In Washington, some of GM’s bondholders met Thursday with members of President Barack Obama’s auto industry task force, which is charged with overseeing the restructuring at GM and Chrysler. A White House spokeswoman, Jen Psaki, told reporters that the administration hoped to find a solution soon.
“The administration is very mindful of the challenges in the auto sector,” Psaki told the Reuters news agency. “Our team is working around the clock to develop the most thoughtful approach possible to the situation.”
It was no surprise that auditors would question GM’s viability.
The Detroit-based behemoth lost $30.9 billion last year, is living on $13.4 billion in government loans, and is seeking up to $30 billion as it tries to survive the worst auto sales climate in 27 years.
But the auditors’ comments are serious because the threshold for raising such concerns is tilted heavily in favor of companies, and often they can negotiate them away, said John Pottow, a University of Michigan Law School professor who specializes in bankruptcy.
“If you get a qualified going concern audit letter like this, that suggests you are in extreme financial distress and very likely may file for bankruptcy,” he said.
U.S. Sen. Charles Grassley of Iowa, the top Republican on the Senate Finance Committee, said the auditors’ concerns mean the government will likely have to provide more help to GM. Grassley called for a “restructured bankruptcy” involving the government.
“It would be a process of bankruptcy but be worked out outside of the court in mutual agreement to bondholders, stockholders, management, in this case, the federal government, because we’ve got a lot invested there, and also the unions,” Grassley said in a conference call with reporters.
Ray Young, GM’s chief financial officer, said in an interview Thursday that GM can accomplish its restructuring goals without bankruptcy. The company is making progress in negotiations to swap debt for stock and to gain concessions from the United Auto Workers union, he said.

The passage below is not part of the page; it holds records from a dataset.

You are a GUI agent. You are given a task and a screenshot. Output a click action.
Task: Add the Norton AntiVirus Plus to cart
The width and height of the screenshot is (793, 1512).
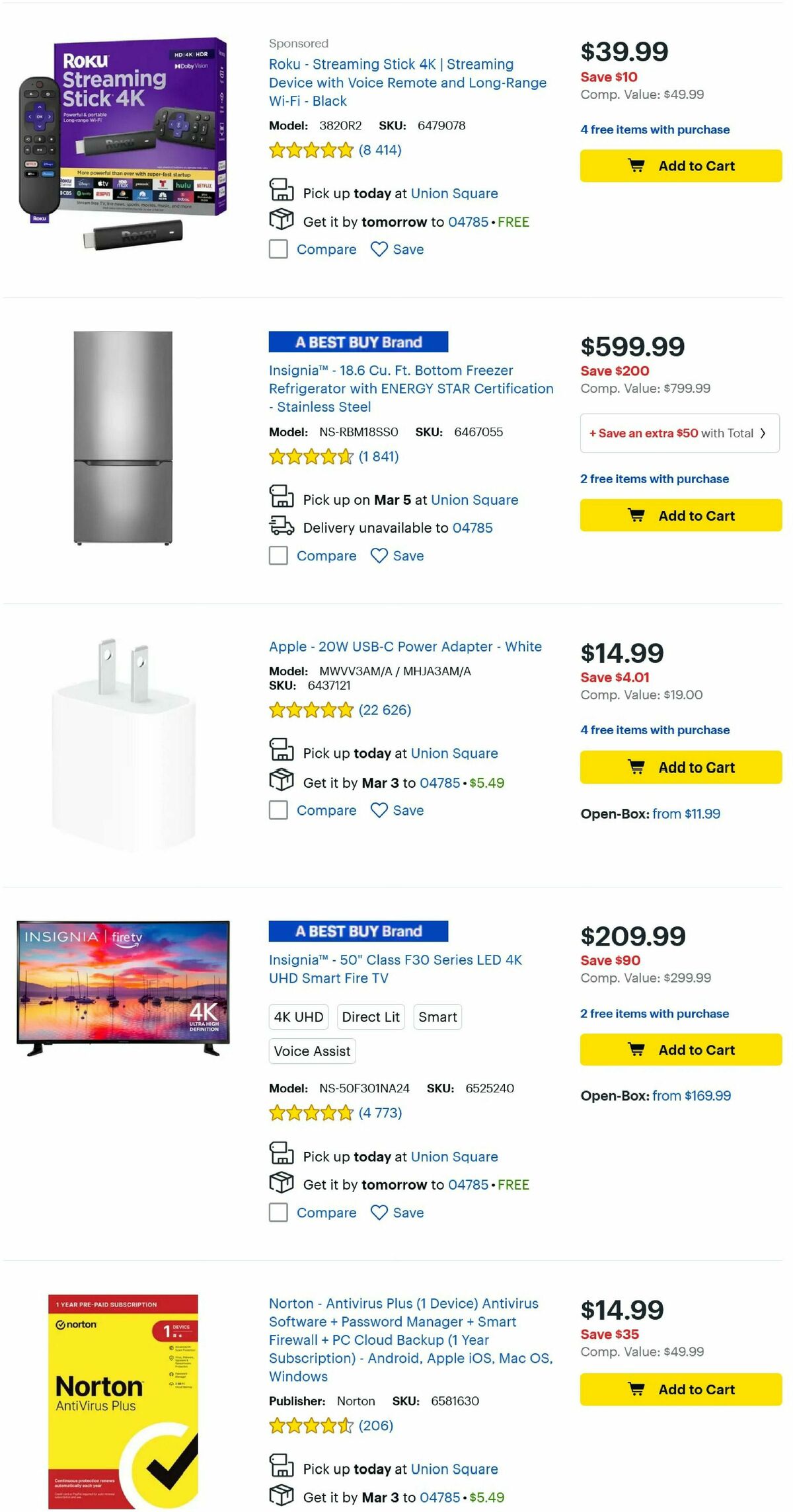point(679,1388)
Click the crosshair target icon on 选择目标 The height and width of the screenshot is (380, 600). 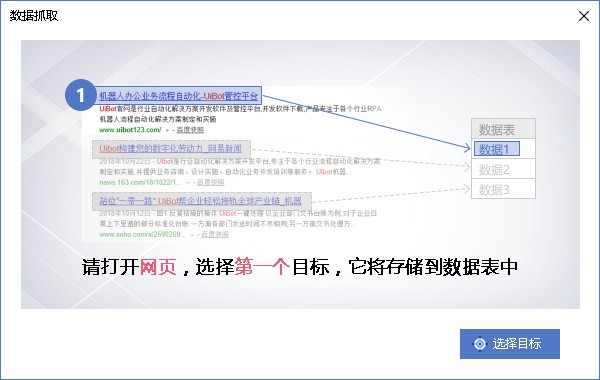[479, 344]
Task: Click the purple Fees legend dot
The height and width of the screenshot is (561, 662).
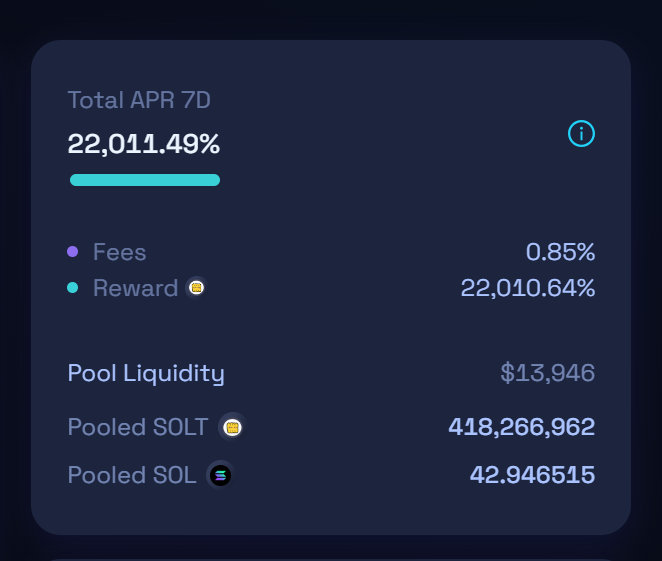Action: pos(73,252)
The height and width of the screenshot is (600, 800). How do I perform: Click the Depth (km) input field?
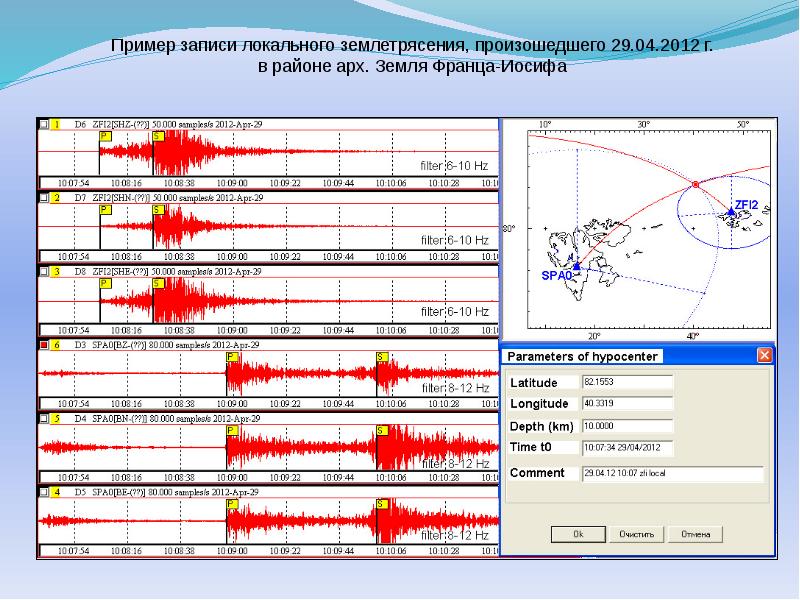(628, 426)
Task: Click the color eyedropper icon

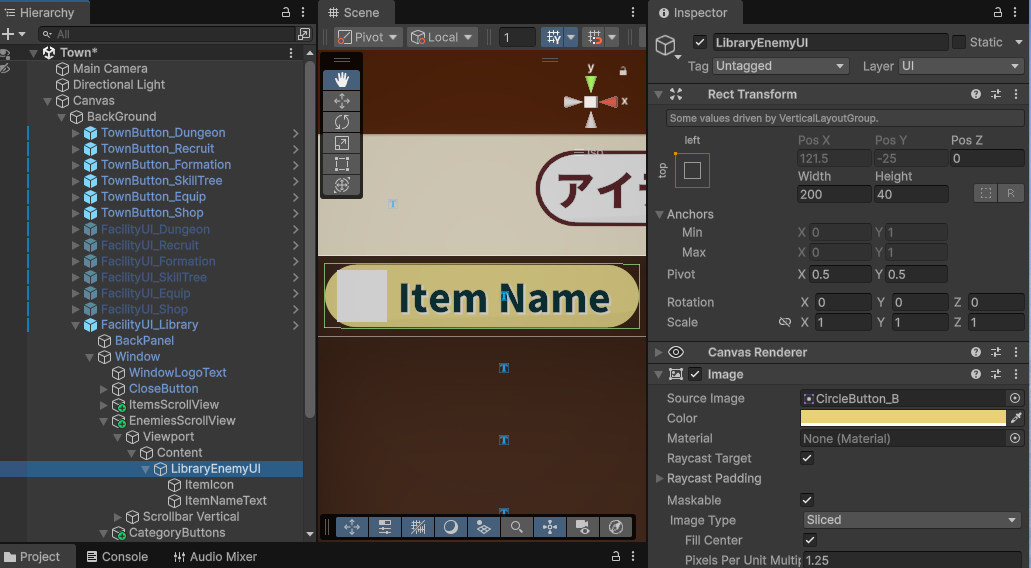Action: point(1016,418)
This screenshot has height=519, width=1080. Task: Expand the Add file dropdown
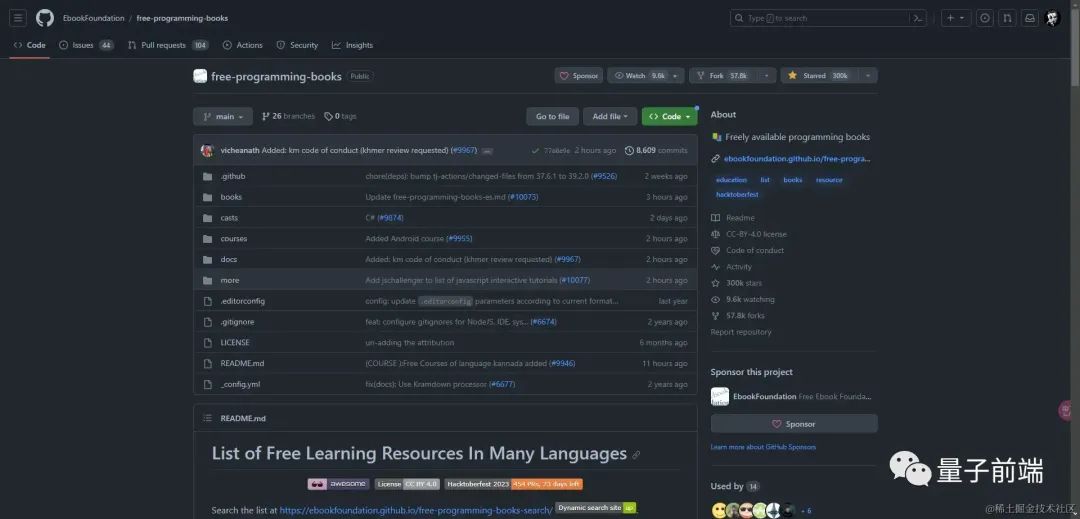click(609, 116)
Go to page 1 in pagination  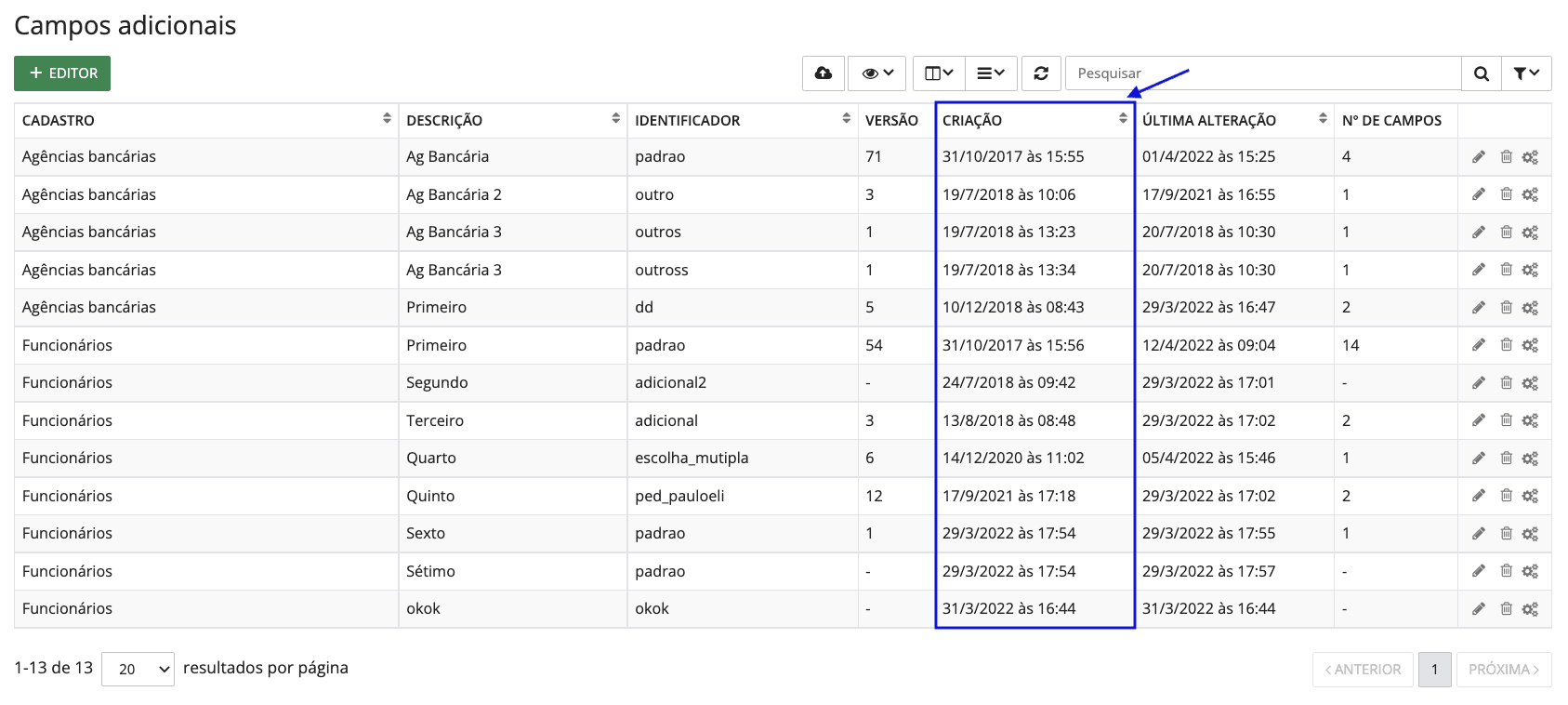point(1434,670)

“One thing for certain is there’s going to be recovery,” Young said. “We just need to take advantage of this situation to streamline, downsize, get ourselves leaner, so that when the recovery occurs we will emerge as a far stronger company.”
In its annual report filed with the Securities and Exchange Commission, GM also disclosed that Chief Executive Rick Wagoner received a pay package worth $14.9 million in 2008, although $11.9 million of his compensation was in stock and options whose value plummeted to $682,000 as GM’s share price sank.
Both GM and Chrysler, which also has received government loans, face a March 31 deadline to get signed agreements for concessions from debtholders and the UAW to show the government they can become viable again. If they fail to reach the necessary deals, the government could recall the loans and force the companies into bankruptcy protection.
In the filing, GM warned of its troubles spreading to its suppliers. Already auto parts makers are struggling to keep their lights on. Under a complicated trade credit system, suppliers are only now being paid for parts supplied to manufacture cars and trucks in December and January.
Because the industry nearly halted production earlier this winter, suppliers are faced with much smaller incomes this month. Many of these suppliers manufacturer parts not only for Detroit’s automakers, but the foreign transplants as well. So any disruption in the supply chain would have ripple effects throughout the entire auto industry.
The Associated Press and The New York Times contributed to this article.